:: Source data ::
= = = = =

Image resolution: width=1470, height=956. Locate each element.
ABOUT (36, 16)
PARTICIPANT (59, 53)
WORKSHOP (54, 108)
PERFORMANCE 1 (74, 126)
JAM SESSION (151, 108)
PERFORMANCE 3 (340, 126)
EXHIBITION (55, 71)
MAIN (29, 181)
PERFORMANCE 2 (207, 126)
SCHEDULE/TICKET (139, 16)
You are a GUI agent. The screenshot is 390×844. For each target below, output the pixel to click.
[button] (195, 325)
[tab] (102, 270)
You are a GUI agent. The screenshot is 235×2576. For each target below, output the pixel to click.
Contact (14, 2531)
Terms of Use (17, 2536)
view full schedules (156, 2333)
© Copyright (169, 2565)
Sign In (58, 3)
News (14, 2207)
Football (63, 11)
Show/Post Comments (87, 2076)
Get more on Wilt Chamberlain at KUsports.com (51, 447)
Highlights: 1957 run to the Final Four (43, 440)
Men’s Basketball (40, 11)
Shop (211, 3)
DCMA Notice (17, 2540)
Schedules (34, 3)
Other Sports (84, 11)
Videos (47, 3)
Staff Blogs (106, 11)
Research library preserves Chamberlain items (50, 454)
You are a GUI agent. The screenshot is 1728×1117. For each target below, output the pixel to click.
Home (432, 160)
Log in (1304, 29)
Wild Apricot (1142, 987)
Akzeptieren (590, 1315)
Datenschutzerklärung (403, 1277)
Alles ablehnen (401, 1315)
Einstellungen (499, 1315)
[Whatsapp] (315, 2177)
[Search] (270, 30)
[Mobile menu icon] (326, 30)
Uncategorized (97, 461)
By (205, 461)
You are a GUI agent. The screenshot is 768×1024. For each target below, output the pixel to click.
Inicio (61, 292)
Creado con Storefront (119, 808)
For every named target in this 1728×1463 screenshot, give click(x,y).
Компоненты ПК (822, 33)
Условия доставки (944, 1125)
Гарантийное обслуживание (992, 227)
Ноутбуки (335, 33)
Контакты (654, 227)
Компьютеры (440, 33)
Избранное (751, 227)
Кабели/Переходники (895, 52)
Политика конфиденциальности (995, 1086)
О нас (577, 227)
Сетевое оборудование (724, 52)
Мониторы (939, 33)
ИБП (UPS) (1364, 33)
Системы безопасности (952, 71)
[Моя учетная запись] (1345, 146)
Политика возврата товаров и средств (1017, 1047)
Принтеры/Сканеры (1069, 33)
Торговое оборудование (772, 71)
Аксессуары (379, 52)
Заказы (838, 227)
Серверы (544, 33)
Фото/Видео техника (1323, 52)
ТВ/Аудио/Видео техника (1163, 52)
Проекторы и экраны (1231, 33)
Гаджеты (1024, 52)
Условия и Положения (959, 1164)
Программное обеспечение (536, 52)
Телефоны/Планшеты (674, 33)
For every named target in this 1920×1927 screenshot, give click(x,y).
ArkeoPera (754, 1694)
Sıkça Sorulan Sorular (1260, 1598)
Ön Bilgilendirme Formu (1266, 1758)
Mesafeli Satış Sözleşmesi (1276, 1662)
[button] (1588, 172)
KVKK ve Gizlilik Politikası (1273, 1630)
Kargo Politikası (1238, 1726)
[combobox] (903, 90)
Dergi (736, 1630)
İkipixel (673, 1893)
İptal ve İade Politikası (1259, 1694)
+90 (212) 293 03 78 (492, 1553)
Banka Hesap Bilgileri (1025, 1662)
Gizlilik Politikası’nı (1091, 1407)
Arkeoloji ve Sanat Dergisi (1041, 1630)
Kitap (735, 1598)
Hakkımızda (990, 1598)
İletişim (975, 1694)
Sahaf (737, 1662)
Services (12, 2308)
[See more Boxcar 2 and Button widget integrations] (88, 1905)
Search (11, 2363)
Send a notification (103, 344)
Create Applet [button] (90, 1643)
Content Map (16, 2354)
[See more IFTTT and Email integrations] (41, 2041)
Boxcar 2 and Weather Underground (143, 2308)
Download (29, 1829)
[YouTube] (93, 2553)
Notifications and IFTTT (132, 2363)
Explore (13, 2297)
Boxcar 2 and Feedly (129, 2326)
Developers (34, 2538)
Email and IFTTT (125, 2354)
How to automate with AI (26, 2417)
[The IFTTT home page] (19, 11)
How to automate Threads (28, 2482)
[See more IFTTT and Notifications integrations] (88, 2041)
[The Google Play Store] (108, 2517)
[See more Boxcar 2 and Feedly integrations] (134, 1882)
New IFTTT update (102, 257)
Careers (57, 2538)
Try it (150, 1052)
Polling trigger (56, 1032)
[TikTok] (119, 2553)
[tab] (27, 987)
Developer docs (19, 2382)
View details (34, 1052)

= = = = =

All entries above must be reproduced without a single change.

:: Exercise response ::
Image resolution: width=1470, height=956. Locate each element.
ABOUT (36, 16)
PARTICIPANT (59, 53)
WORKSHOP (54, 108)
PERFORMANCE 1 (74, 126)
JAM SESSION (151, 108)
PERFORMANCE 3 (340, 126)
EXHIBITION (55, 71)
MAIN (29, 181)
PERFORMANCE 2 (207, 126)
SCHEDULE/TICKET (139, 16)
You are a GUI agent. The screenshot is 390×844. For each target below, output the pixel to click.
[button] (195, 325)
[tab] (102, 270)
You are a GUI agent. The screenshot is 235×2576. For each target below, output the pixel to click.
Contact (14, 2531)
Terms of Use (17, 2536)
view full schedules (156, 2333)
© Copyright (169, 2565)
Sign In (58, 3)
News (14, 2207)
Football (63, 11)
Show/Post Comments (87, 2076)
Get more on Wilt Chamberlain at KUsports.com (51, 447)
Highlights: 1957 run to the Final Four (43, 440)
Men’s Basketball (40, 11)
Shop (211, 3)
DCMA Notice (17, 2540)
Schedules (34, 3)
Other Sports (84, 11)
Videos (47, 3)
Staff Blogs (106, 11)
Research library preserves Chamberlain items (50, 454)
You are a GUI agent. The screenshot is 1728×1117. For each target below, output the pixel to click.
Home (432, 160)
Log in (1304, 29)
Wild Apricot (1142, 987)
Akzeptieren (590, 1315)
Datenschutzerklärung (403, 1277)
Alles ablehnen (401, 1315)
Einstellungen (499, 1315)
[Whatsapp] (315, 2177)
[Search] (270, 30)
[Mobile menu icon] (326, 30)
Uncategorized (97, 461)
By (205, 461)
You are a GUI agent. The screenshot is 768×1024. For each target below, output the pixel to click.
Inicio (61, 292)
Creado con Storefront (119, 808)
For every named target in this 1728×1463 screenshot, give click(x,y).
Компоненты ПК (822, 33)
Условия доставки (944, 1125)
Гарантийное обслуживание (992, 227)
Ноутбуки (335, 33)
Контакты (654, 227)
Компьютеры (440, 33)
Избранное (751, 227)
Кабели/Переходники (895, 52)
Политика конфиденциальности (995, 1086)
О нас (577, 227)
Сетевое оборудование (724, 52)
Мониторы (939, 33)
ИБП (UPS) (1364, 33)
Системы безопасности (952, 71)
[Моя учетная запись] (1345, 146)
Политика возврата товаров и средств (1017, 1047)
Принтеры/Сканеры (1069, 33)
Торговое оборудование (772, 71)
Аксессуары (379, 52)
Заказы (838, 227)
Серверы (544, 33)
Фото/Видео техника (1323, 52)
ТВ/Аудио/Видео техника (1163, 52)
Проекторы и экраны (1231, 33)
Гаджеты (1024, 52)
Условия и Положения (959, 1164)
Программное обеспечение (536, 52)
Телефоны/Планшеты (674, 33)
For every named target in this 1920×1927 screenshot, give click(x,y).
ArkeoPera (754, 1694)
Sıkça Sorulan Sorular (1260, 1598)
Ön Bilgilendirme Formu (1266, 1758)
Mesafeli Satış Sözleşmesi (1276, 1662)
[button] (1588, 172)
KVKK ve Gizlilik Politikası (1273, 1630)
Kargo Politikası (1238, 1726)
[combobox] (903, 90)
Dergi (736, 1630)
İkipixel (673, 1893)
İptal ve İade Politikası (1259, 1694)
+90 (212) 293 03 78 (492, 1553)
Banka Hesap Bilgileri (1025, 1662)
Gizlilik Politikası’nı (1091, 1407)
Arkeoloji ve Sanat Dergisi (1041, 1630)
Kitap (735, 1598)
Hakkımızda (990, 1598)
İletişim (975, 1694)
Sahaf (737, 1662)
Services (12, 2308)
[See more Boxcar 2 and Button widget integrations] (88, 1905)
Search (11, 2363)
Send a notification (103, 344)
Create Applet [button] (90, 1643)
Content Map (16, 2354)
[See more IFTTT and Email integrations] (41, 2041)
Boxcar 2 and Weather Underground (143, 2308)
Download (29, 1829)
[YouTube] (93, 2553)
Notifications and IFTTT (132, 2363)
Explore (13, 2297)
Boxcar 2 and Feedly (129, 2326)
Developers (34, 2538)
Email and IFTTT (125, 2354)
How to automate with AI (26, 2417)
[The IFTTT home page] (19, 11)
How to automate Threads (28, 2482)
[See more IFTTT and Notifications integrations] (88, 2041)
[The Google Play Store] (108, 2517)
[See more Boxcar 2 and Feedly integrations] (134, 1882)
New IFTTT update (102, 257)
Careers (57, 2538)
Try it (150, 1052)
Polling trigger (56, 1032)
[TikTok] (119, 2553)
[tab] (27, 987)
Developer docs (19, 2382)
View details (34, 1052)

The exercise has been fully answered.